# 操作说明
a: 根据下文关于MindSpeed-MM新模型开发流程的文档片段,回答以下问题,答案按相同编号逐行给出:
(i) 硬件准备建议使用哪种加速卡,卡数建议多少?
(ii) 克隆Megatron-LM后切换到哪个版本?
(iii) CustomT2VDataset 的 __init__ 中 num_frames 的默认值是多少?
b: 请接着下文关于MindSpeed-MM新模型开发流程的文档片段的最后一行续写下去。

# 文档片段
◇ ◇ ◇ ◇
该流程主要包含环境搭建、数据集构建、模型构建、配置文件、训练入口、训练脚本、启动训练。


.. image:: ../_static/dev_guide/new_model_dev/flow.png
    :width: 1200px
    :align: center


Step1: 环境搭建
-------------------

1. 硬件准备

昇腾A3或A2加速卡,建议8卡或以上

2. 参考 `环境搭建 <https://mindspeed-mm.readthedocs.io/zh-cn/latest/quick_start/%E7%8E%AF%E5%A2%83%E6%90%AD%E5%BB%BA.html>`_ 章节,完成HDK、CANN、PyTorch和TorchNPU基础环境搭建;

3. 创建并激活Python虚拟环境;

.. code:: bash

    conda create -n [env_name] python=3.10
    conda activate [env_name]
    # 安装CANN latest下的te包,这会自动安装sympy,decorator等必装包
    pip install [CANN_HOME_PATH]/ascend-toolkit/latest/lib64/te-*-py3-none-any.whl

4. 按照下面的步骤安装MindSpeed-MM及其依赖包:

.. code:: bash

    git clone --branch 26.0.0 https://gitcode.com/Ascend/MindSpeed-MM.git
    git clone https://github.com/NVIDIA/Megatron-LM.git
    cd Megatron-LM
    git checkout core_v0.12.1
    cp -r megatron ../MindSpeed-MM/
    cd ..
    cd MindSpeed-MM
    mkdir logs data ckpt

    # 安装加速库
    git clone https://gitcode.com/Ascend/MindSpeed.git
    cd MindSpeed
    # checkout commit from MindSpeed core_r0.12.1
    git checkout 93c45456c7044bacddebc5072316c01006c938f9
    # 安装mindspeed及依赖
    pip install -e .
    cd ..

    # 安装mindspeed mm及依赖
    pip install -e .


Step2: 数据集构建
--------------------

准备demo数据
^^^^^^^^^^^^^^

请准备训练的demo数据,并组织成如下格式:

.. code:: text

    ├── data
        ├── data.json
        ├── videos
            ├── video000001.mp4
            ├── video000002.mp4
            ├── ...

videos/下存放视频文件,data.json中包含该数据集中所有的视频-文本对信息,具体示例如下:

.. code:: json

    [
        {
            "path": "./videos/video000001.mp4",
            "cap": "A scenic view of mountains during sunrise.",
            "num_frames": 81,
            "fps": 24,
            "resolution": {480, 832}
        },
        {
            "path": "./videos/video000002.mp4",
            "cap": "A bustling city street with people walking and cars passing by.",
            "num_frames": 81,
            "fps": 24,
            "resolution": {480, 832}
        },
        ...
    ]


Dataset 构建
^^^^^^^^^^^^^^^^^^^

可以使用MM仓上已有的T2V相关DataSet,也可以自行定义数据集,本教程使用自定义的CustomT2VDataset。

新建 ``data/datasets/custom_t2v_dataset.py``

.. code:: python

    import os
    import pandas as pd
    import torch
    from torch.utils.data import Dataset
    import torchvision
    from torchvision import transforms
    from transformers import AutoTokenizer

    from mindspeed_mm.data.data_utils.data_transform import ResizeVideo, ToTensorVideo, CenterCropResizeVideo
    from mindspeed_mm.data.data_utils.utils import TextProcesser


    class CustomT2VDataset(Dataset):
        def __init__(
            self,
            data_folder,
            json_path,
            tokenizer_config,
            num_frames=49,
            max_height=480,
            max_width=832,
            **kwargs
        ):
            super().__init__(**kwargs)
◇ ◇ ◇ ◇
# 所给资料
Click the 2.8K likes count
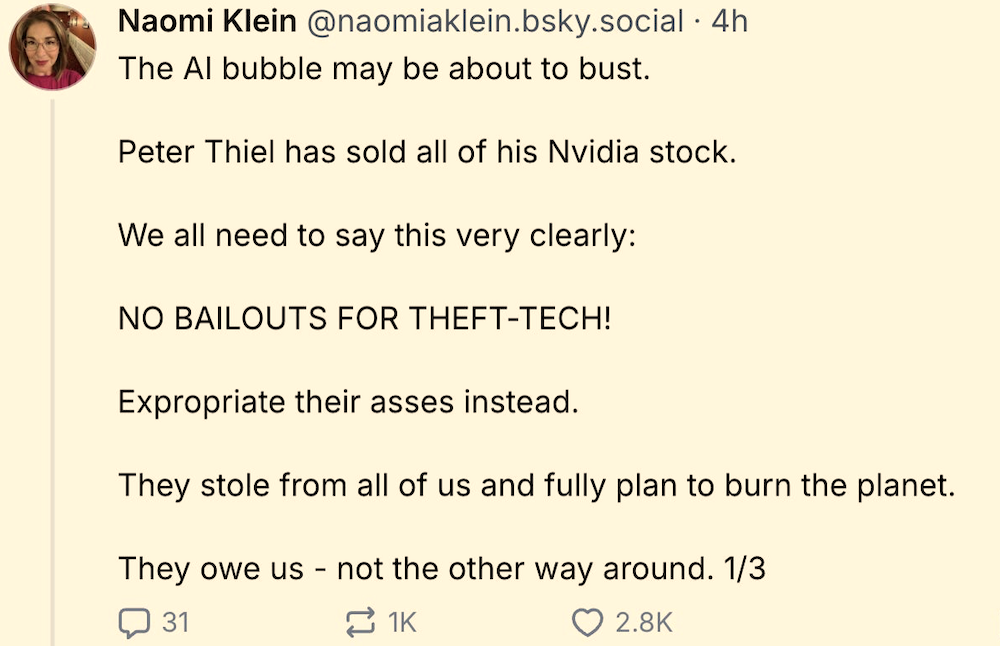 tap(644, 623)
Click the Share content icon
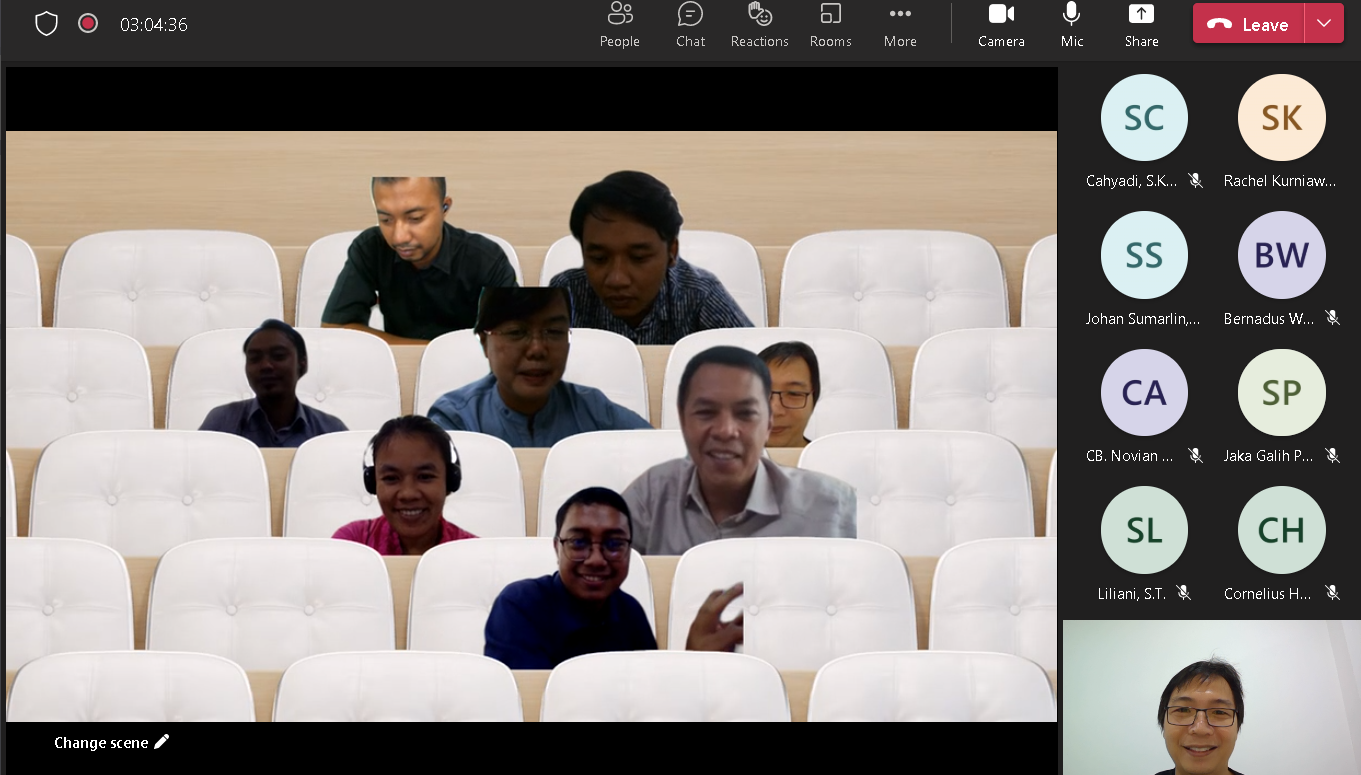This screenshot has height=775, width=1361. click(x=1141, y=24)
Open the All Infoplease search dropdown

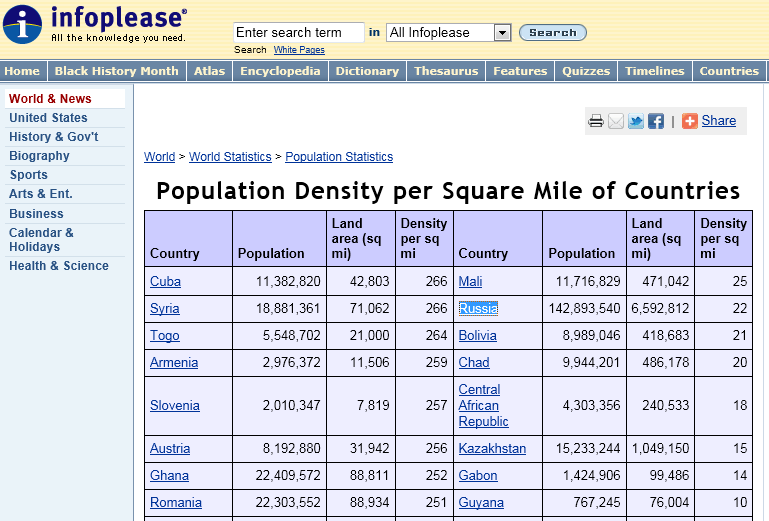[448, 33]
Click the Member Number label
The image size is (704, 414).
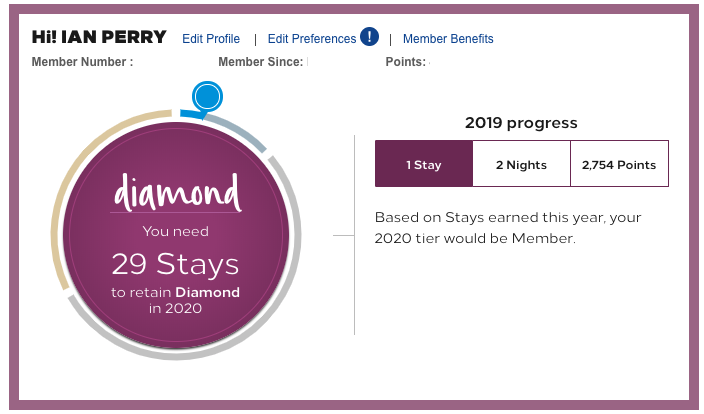coord(82,62)
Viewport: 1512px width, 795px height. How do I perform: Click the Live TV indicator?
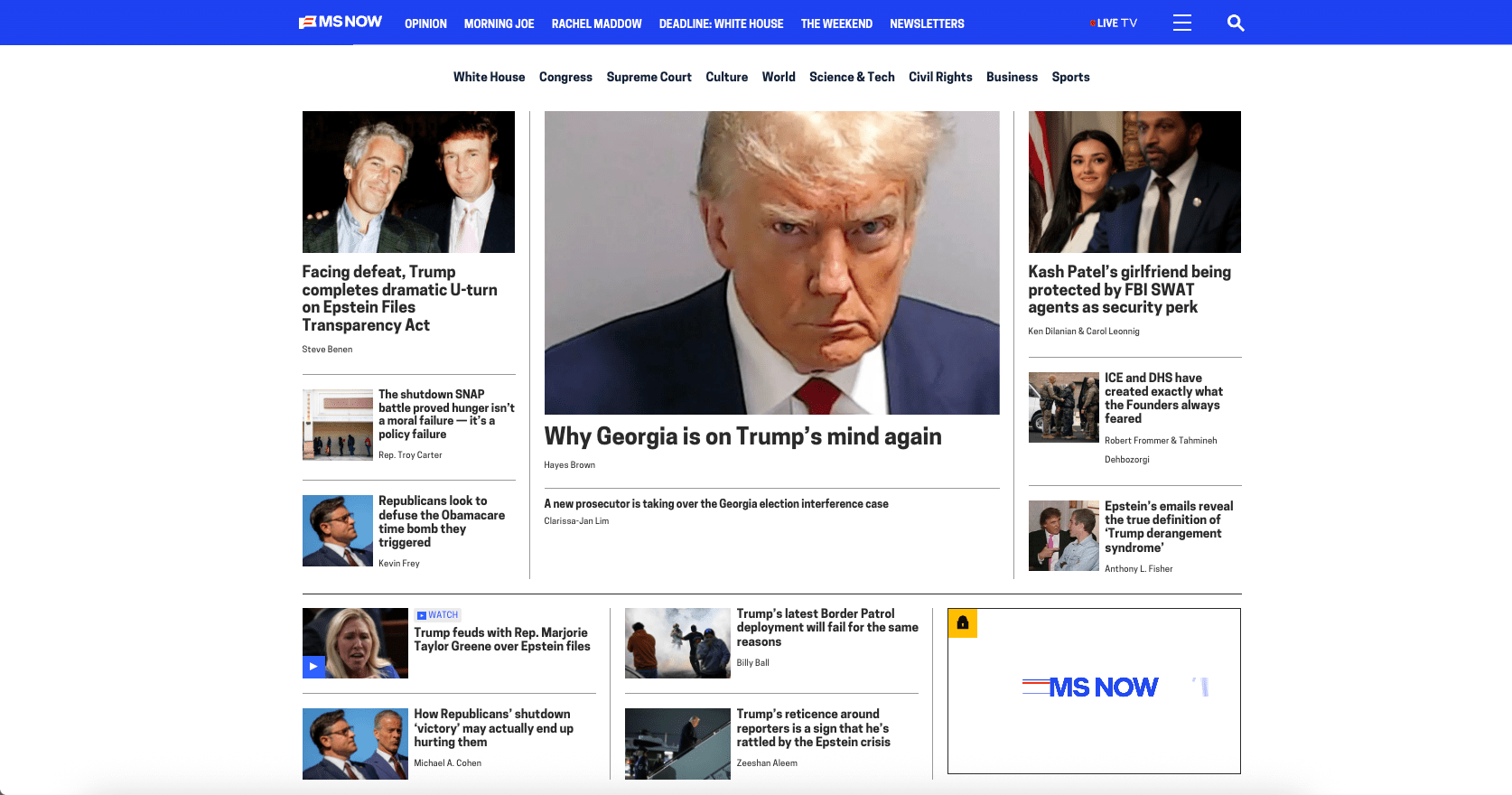pyautogui.click(x=1114, y=23)
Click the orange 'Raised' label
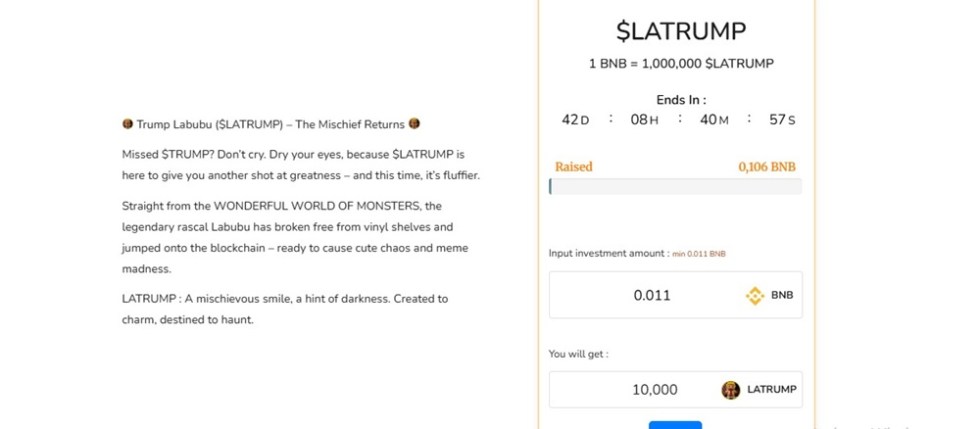The image size is (980, 429). [x=574, y=167]
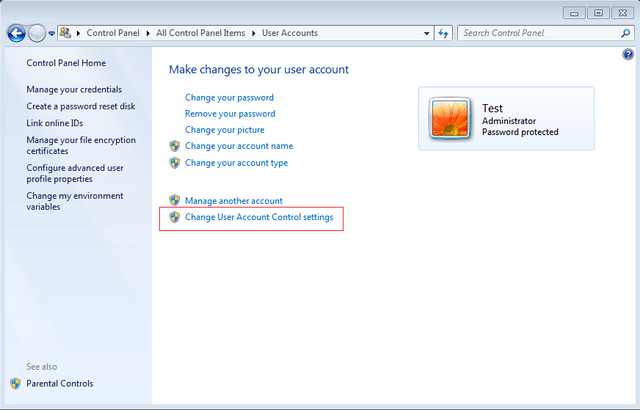Select the Control Panel breadcrumb

pyautogui.click(x=113, y=33)
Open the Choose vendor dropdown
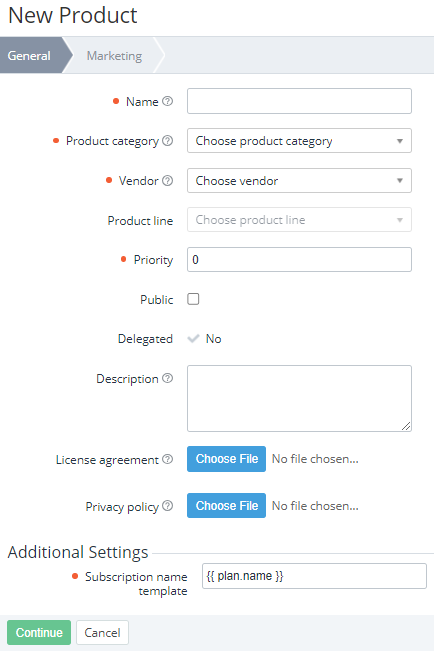 pos(299,181)
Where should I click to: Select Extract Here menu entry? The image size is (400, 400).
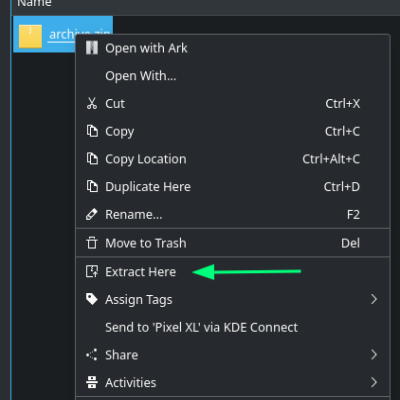tap(233, 272)
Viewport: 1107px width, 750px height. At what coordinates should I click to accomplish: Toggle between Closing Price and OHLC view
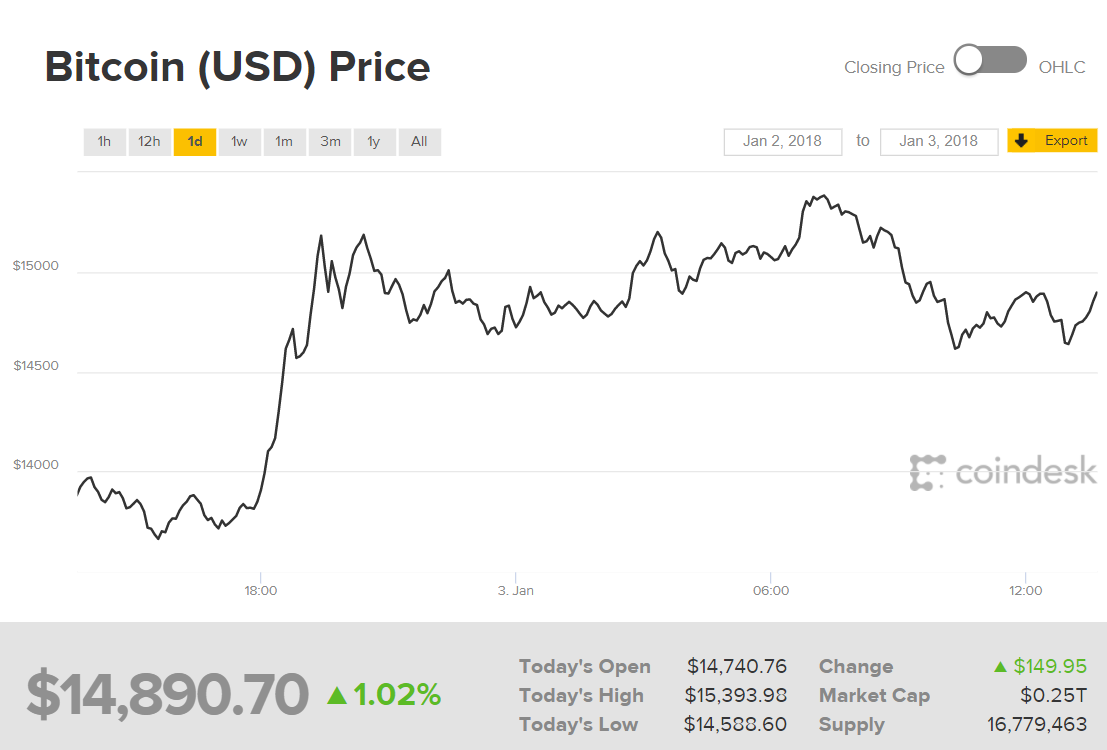click(x=990, y=60)
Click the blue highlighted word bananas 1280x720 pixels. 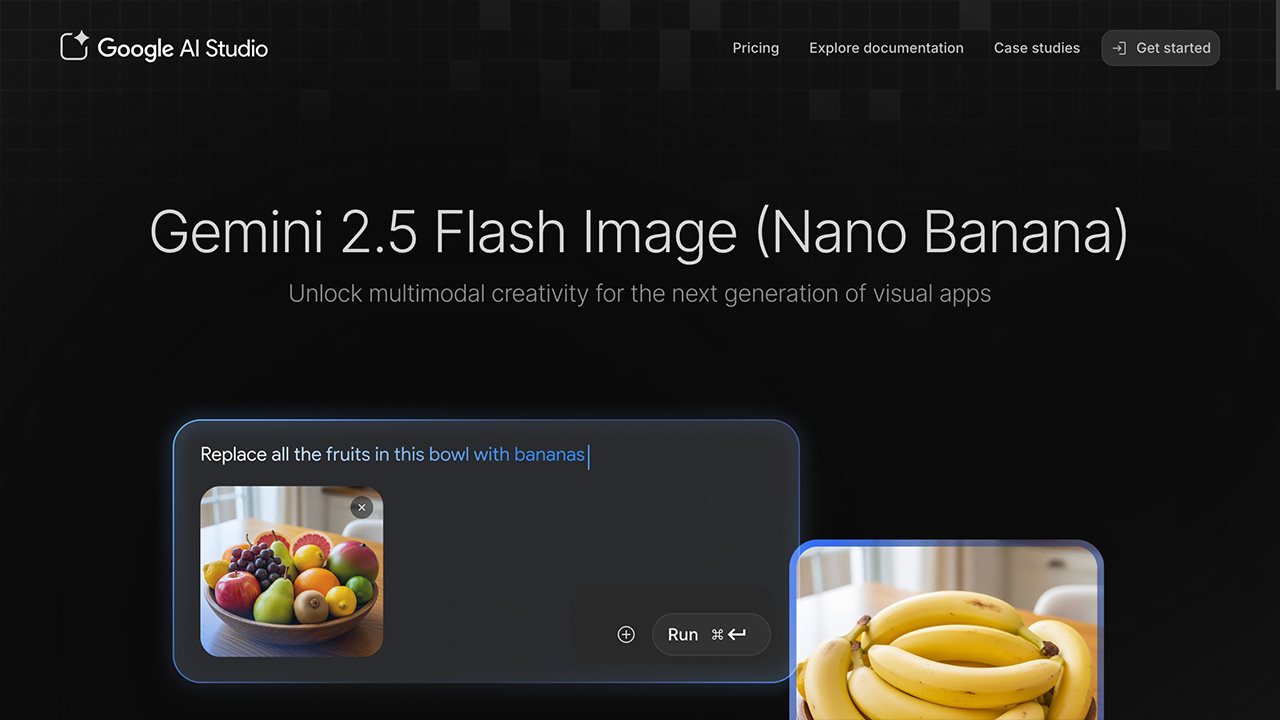[549, 455]
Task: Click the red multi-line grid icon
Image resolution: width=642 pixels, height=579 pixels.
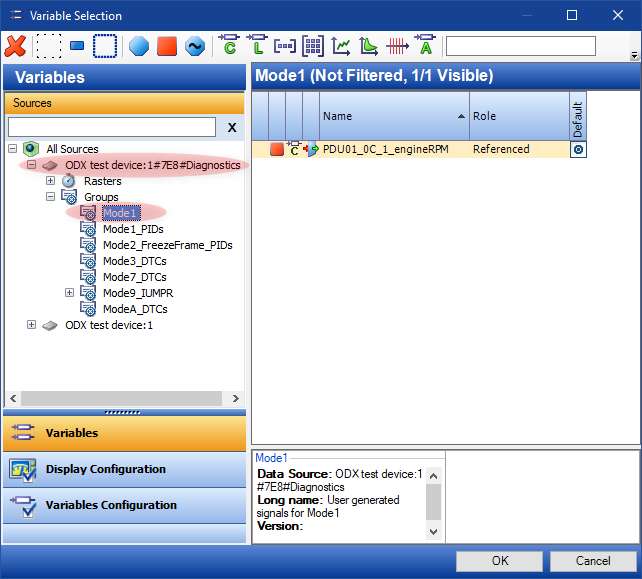Action: (397, 46)

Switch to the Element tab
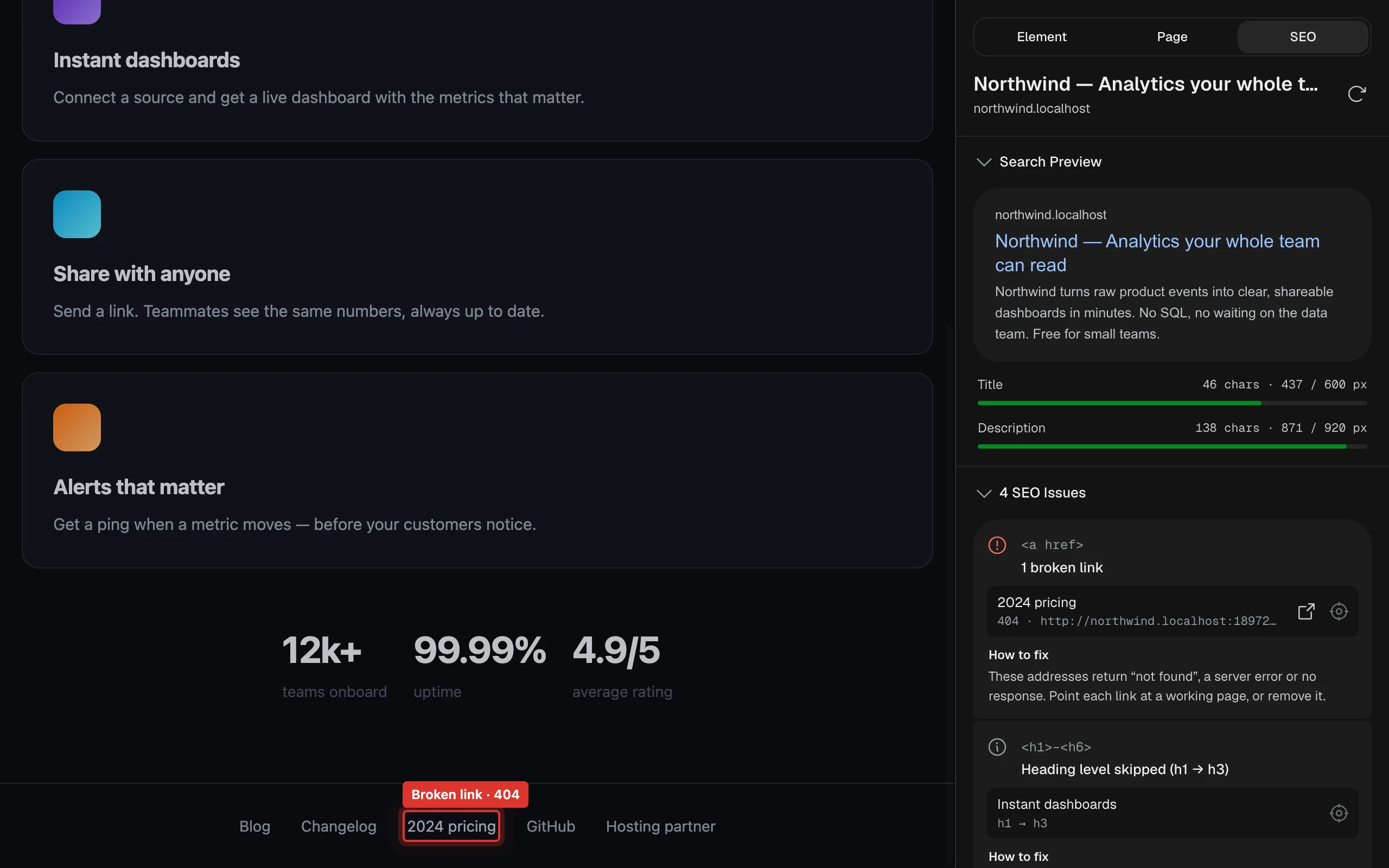tap(1041, 37)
◇ ◇ ◇ ◇
# 参考答复
a:
(i) 昇腾A3或A2加速卡,建议8卡或以上。
(ii) core_v0.12.1。
(iii) 49。

b:
            self.data_samples = pd.read_json(json_path)
            self.data_folder = data_folder
            self.num_frames = num_frames

            # Initialize tokenizer and text processor
            tokenizer = AutoTokenizer.from_pretrained(**tokenizer_config)
            self.text_processer = TextProcesser(
                tokenizer=tokenizer,
                text_preprocess_methods=[{"method": "basic_clean"},{"method": "whitespace_clean"}],
            )

            # Initialize video transforms
            self.video_transforms = transforms.Compose([
                ResizeVideo(
                    transform_size={"max_height": max_height, "max_width": max_width},
                    interpolation_mode="bilinear",
                    antialias=True,
                    mode="shortside"
                ),
                ToTensorVideo(),
                transforms.Normalize(mean=0.5, std=0.5),
                CenterCropResizeVideo(transform_size={"max_height": max_height, "max_width": max_width}, antialias=True)
            ])

        def __getitem__(self, index):
            sample = self.data_samples.iloc[index]

            file_name = sample["path"]
            captions = sample["cap"]
            video_path = os.path.join(self.data_folder, file_name)

            prompt_ids, prompt_mask = self.text_processer(captions)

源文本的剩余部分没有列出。